Djordje Jovičić

Personal information
- Born: May 18, 1976 (age 50)
- Nationality: Serbian

Career history

Coaching
- 2022–2023: Pelita Jaya
- 2025–2026: Converge FiberXers (consultant)

= Djordje Jovičić =

Serbian basketball coach (born 1976)

Djordje Jovičić (born 18 May 1976) is a Serbian basketball coach previously served as a consultant for the Converge FiberXers of the Philippine Basketball Association.

==Education==
Djordje Jovičić attended the University of Belgrade from 1995 to 2000 where he pursued a degree in sport and physical education. He received a masters' degree in basketball at the Basketball Academy Belgrade.
== Career ==
Jovičić worked in several countries like his home country Serbia, Romania, China, Indonesia, and in the Philippines. He served on his home country's different youth basketball clubs. He also coaching some youth clubs in pampanga.
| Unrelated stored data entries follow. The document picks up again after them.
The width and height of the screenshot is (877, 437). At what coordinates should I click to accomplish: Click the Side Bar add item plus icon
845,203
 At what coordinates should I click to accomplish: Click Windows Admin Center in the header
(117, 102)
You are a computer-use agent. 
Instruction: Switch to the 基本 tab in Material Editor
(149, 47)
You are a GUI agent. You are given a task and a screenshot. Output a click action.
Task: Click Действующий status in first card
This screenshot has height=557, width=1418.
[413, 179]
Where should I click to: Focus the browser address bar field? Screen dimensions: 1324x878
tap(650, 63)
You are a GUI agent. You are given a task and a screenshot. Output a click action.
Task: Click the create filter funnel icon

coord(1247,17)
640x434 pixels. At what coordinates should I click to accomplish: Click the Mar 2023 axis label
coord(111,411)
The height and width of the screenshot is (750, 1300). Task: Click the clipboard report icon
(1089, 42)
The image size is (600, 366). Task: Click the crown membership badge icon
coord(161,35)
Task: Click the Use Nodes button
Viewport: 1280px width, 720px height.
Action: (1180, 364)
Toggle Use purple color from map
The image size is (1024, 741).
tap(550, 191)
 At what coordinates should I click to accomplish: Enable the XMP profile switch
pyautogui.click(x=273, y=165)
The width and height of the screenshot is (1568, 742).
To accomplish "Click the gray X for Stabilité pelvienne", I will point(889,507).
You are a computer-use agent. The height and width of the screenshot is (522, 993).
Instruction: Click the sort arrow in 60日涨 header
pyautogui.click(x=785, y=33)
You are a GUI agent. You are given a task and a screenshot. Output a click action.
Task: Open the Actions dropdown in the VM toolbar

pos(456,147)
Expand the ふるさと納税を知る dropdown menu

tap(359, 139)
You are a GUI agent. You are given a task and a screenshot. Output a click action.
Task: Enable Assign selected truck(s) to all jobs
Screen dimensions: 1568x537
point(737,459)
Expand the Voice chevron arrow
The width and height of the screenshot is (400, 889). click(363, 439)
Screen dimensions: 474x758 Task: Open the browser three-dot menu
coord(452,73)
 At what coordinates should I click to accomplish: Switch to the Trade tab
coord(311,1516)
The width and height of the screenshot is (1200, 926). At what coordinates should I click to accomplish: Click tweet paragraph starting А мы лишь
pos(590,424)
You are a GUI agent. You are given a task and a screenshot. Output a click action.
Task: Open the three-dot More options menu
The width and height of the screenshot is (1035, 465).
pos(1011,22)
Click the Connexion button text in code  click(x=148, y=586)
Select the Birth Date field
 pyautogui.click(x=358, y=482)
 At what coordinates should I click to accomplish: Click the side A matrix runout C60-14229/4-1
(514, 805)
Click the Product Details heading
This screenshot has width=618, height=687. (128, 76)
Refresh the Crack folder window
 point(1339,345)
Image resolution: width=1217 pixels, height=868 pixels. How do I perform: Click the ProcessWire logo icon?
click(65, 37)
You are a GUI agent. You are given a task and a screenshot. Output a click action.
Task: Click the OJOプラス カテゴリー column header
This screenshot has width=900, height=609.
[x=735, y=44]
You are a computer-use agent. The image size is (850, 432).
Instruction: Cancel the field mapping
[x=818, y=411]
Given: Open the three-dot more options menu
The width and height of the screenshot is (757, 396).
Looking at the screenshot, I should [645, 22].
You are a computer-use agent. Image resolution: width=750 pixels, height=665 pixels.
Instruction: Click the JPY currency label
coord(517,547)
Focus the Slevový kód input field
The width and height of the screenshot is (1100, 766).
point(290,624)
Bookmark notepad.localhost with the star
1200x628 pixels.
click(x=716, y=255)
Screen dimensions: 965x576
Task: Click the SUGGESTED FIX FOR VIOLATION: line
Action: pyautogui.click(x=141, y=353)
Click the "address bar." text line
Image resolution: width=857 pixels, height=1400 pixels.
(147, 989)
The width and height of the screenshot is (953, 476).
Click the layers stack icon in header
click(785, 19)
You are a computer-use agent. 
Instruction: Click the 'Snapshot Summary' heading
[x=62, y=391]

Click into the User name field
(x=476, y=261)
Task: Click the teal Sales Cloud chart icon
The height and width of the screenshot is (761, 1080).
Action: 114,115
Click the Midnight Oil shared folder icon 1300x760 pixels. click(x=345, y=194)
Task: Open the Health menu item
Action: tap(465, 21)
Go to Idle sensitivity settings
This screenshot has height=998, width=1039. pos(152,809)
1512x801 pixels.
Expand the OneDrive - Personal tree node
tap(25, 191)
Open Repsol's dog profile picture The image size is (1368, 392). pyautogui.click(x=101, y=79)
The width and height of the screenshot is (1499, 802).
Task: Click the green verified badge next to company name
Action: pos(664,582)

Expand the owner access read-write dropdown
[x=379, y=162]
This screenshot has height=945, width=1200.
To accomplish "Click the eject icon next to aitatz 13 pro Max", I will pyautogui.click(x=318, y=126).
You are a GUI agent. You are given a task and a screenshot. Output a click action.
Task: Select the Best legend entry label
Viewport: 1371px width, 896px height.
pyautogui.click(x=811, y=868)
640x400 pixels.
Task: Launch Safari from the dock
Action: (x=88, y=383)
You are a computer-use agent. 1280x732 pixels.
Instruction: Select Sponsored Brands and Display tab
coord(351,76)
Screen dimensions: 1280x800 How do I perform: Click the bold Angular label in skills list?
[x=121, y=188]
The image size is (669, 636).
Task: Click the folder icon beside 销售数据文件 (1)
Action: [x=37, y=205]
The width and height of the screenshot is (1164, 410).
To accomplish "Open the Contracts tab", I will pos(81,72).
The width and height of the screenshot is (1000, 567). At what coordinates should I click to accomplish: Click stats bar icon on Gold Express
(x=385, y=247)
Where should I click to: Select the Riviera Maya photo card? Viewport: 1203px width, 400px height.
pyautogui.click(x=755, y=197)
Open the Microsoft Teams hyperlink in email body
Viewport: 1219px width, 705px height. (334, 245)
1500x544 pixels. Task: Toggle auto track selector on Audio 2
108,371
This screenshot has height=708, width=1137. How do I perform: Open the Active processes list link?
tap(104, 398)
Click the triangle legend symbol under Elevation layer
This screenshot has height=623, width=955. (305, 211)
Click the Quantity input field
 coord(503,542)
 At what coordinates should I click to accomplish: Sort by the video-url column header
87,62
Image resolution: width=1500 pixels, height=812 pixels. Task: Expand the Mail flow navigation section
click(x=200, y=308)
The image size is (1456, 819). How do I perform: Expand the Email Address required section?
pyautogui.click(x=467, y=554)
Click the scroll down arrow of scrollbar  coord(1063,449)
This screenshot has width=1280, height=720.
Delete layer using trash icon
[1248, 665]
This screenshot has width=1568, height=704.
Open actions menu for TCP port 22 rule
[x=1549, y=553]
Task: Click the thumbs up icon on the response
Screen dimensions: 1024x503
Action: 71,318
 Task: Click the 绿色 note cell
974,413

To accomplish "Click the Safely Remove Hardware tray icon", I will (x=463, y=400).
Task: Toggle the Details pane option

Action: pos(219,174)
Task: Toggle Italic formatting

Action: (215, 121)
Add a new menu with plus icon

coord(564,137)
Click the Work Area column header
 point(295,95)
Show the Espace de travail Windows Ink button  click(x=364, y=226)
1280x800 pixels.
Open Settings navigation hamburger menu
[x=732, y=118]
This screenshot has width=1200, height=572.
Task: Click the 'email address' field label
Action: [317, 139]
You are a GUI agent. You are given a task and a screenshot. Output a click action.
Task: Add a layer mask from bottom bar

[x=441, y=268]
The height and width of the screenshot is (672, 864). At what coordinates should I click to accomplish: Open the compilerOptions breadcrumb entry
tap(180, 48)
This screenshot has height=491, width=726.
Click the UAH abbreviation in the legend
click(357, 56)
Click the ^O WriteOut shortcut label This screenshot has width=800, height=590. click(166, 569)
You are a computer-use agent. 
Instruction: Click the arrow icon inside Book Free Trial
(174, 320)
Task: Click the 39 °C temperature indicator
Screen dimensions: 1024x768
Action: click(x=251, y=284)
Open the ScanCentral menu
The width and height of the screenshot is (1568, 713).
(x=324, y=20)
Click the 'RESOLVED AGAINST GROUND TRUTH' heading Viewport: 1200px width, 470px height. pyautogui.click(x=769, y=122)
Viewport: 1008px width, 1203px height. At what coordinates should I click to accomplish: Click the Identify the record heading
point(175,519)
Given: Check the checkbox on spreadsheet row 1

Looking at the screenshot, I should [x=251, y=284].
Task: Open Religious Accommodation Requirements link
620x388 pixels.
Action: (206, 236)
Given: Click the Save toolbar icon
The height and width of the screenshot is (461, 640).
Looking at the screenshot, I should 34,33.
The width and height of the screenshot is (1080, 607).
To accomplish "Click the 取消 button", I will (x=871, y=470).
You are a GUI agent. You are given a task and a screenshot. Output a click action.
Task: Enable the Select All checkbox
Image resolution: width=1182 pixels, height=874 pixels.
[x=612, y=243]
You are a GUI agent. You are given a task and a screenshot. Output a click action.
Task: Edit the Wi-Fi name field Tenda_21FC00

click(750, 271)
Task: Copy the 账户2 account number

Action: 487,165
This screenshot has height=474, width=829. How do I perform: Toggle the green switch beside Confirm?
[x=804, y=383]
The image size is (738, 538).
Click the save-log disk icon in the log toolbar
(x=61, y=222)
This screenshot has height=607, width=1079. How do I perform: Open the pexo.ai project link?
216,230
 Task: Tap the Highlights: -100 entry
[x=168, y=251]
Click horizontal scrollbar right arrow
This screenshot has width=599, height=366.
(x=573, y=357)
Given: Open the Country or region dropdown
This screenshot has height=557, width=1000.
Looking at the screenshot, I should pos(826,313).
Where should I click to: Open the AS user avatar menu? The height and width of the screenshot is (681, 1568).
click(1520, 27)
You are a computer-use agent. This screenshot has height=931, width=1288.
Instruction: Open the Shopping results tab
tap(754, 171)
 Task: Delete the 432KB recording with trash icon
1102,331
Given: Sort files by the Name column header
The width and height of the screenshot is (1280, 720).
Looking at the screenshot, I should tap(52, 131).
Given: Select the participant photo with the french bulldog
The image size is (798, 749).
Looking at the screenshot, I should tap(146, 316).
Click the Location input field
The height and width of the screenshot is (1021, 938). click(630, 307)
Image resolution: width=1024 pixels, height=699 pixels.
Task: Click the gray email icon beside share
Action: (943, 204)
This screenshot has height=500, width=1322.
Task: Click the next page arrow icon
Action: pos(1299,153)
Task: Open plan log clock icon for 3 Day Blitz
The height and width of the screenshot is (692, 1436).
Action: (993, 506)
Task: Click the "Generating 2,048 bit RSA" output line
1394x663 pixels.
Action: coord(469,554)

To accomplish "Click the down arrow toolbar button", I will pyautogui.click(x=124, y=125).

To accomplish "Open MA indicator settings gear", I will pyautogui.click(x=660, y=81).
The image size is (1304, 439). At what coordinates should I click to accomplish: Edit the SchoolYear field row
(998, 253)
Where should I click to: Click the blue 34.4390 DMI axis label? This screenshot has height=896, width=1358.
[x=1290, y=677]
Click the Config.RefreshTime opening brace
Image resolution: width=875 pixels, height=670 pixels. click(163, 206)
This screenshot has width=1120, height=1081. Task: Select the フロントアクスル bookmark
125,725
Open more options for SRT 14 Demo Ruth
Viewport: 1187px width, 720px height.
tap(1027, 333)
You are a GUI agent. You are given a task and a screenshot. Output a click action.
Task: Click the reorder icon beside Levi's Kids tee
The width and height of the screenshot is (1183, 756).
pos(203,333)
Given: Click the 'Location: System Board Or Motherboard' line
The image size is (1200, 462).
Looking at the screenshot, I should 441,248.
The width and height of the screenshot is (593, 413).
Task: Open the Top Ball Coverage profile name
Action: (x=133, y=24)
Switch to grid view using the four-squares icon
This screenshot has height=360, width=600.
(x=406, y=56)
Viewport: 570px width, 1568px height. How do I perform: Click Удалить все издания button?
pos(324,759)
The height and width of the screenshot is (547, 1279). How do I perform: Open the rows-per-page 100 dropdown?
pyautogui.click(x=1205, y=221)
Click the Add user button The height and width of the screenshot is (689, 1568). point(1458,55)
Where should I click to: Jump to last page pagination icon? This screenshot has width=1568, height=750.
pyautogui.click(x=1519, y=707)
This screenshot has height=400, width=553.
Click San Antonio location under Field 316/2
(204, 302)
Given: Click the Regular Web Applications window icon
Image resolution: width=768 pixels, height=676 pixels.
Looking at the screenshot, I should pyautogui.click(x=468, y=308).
In October 2022, Jovičić was appointed as head coach of Pelita Jaya in the lead up to the 2023 season of the Indonesian Basketball League. The team lost to Prawira Bandung in the finals. Jovičić left the team by the end of 2023.

In September 2025, Jovičić was hired as consultant of Converge FiberXers of the Philippine Basketball Association, joining another fellow Serbian coach Rajko Toroman.